Essa breve incursão através dos diversos mundos do entretenimento serve para demonstrar como a fórmula da narrativa policial transita com imensa desenvoltura entre a grande literatura e a cultura de massas. Muitos críticos a consideram um gênero menor e, contudo, autores de reconhecida qualidade literária, testada em outros gêneros, doaram suas penas à ficção policial: Fernando Pessoa, Jorge Luis Borges, Umberto Eco, Pepetela, Ricardo Piglia, Edgar Allan Poe, Rubem Fonseca, entre muitos outros.

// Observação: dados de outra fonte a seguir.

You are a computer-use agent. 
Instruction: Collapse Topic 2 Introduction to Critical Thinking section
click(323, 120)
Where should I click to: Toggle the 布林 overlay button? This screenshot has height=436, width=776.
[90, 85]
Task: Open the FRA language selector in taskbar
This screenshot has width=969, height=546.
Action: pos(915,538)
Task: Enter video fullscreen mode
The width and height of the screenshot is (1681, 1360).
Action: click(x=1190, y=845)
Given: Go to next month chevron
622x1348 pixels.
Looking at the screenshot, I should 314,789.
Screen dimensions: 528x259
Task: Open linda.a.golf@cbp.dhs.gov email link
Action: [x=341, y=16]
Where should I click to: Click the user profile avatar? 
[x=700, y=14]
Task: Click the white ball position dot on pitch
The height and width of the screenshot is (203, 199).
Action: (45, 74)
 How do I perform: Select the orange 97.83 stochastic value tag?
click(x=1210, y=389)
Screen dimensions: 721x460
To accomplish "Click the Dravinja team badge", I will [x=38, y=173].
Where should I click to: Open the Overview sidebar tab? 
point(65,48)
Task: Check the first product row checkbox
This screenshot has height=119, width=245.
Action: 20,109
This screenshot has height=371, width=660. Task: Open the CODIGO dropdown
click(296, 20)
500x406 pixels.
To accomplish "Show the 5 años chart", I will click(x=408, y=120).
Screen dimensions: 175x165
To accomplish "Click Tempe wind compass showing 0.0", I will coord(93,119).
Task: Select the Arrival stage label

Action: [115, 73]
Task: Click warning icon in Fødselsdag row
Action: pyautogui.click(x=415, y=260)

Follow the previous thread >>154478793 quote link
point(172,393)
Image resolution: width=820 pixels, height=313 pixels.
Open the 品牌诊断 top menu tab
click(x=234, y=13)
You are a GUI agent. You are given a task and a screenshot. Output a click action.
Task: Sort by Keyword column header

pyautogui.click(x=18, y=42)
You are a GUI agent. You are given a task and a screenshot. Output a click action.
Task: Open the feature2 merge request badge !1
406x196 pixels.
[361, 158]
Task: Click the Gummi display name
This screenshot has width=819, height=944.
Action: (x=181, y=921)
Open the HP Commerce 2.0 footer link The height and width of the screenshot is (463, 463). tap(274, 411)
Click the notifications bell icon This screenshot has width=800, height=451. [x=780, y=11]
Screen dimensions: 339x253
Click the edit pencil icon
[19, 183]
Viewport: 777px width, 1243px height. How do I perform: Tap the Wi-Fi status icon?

Contudo, mesmo que a vítima esteja quase sempre elencada pelos críticos como um elemento central da narrativa policial, uma varredura preliminar da fortuna crítica indicou que, até hoje, ela não ocupou uma posição de destaque nos estudos sobre o tema. Na crítica corrente, o mais comum é que a insignificância da vítima seja, inclusive, apontada como traço necessário ao bom funcionamento do detetive clássico. Encontrei afirmações como essas:

“Para efeitos desta análise, a vítima é insignificante. A verdadeira história começa quando o corpo aparece, pois é quando o desconhecido se insere na narrativa e se inicia a busca pelo conhecimento.” (MALMGREN, 2010, p. 153, tradução nossa); ou “A vítima é mostrada mais como sujeito da mesa de dissecação do que como marido e pai. Uma emoção muito violenta lançada no mecanismo sutil da história de detetive abala seu funcionamento, perturbando seu delicado equilíbrio.” (SAYERS apud MISKIMMIM, 2010, p. 443, tradução nossa); e ainda:

O romance policial é escrupuloso em nos proteger da identificação com a vítima (...). A vítima é frequentemente o personagem mais repugnante de um romance policial, libertando-nos, assim, da preocupação indevida com a morte de uma pessoa, para que possamos nos concentrar na solução de um quebra-cabeça.

(HILFER, 1990, p. 6, tradução nossa)

Embora a maioria dessas predicações e prescrições citadas refiram-se ao dito “detetive clássico”, também para os outros tipos de narrativa policial, a vítima parece pouco importante.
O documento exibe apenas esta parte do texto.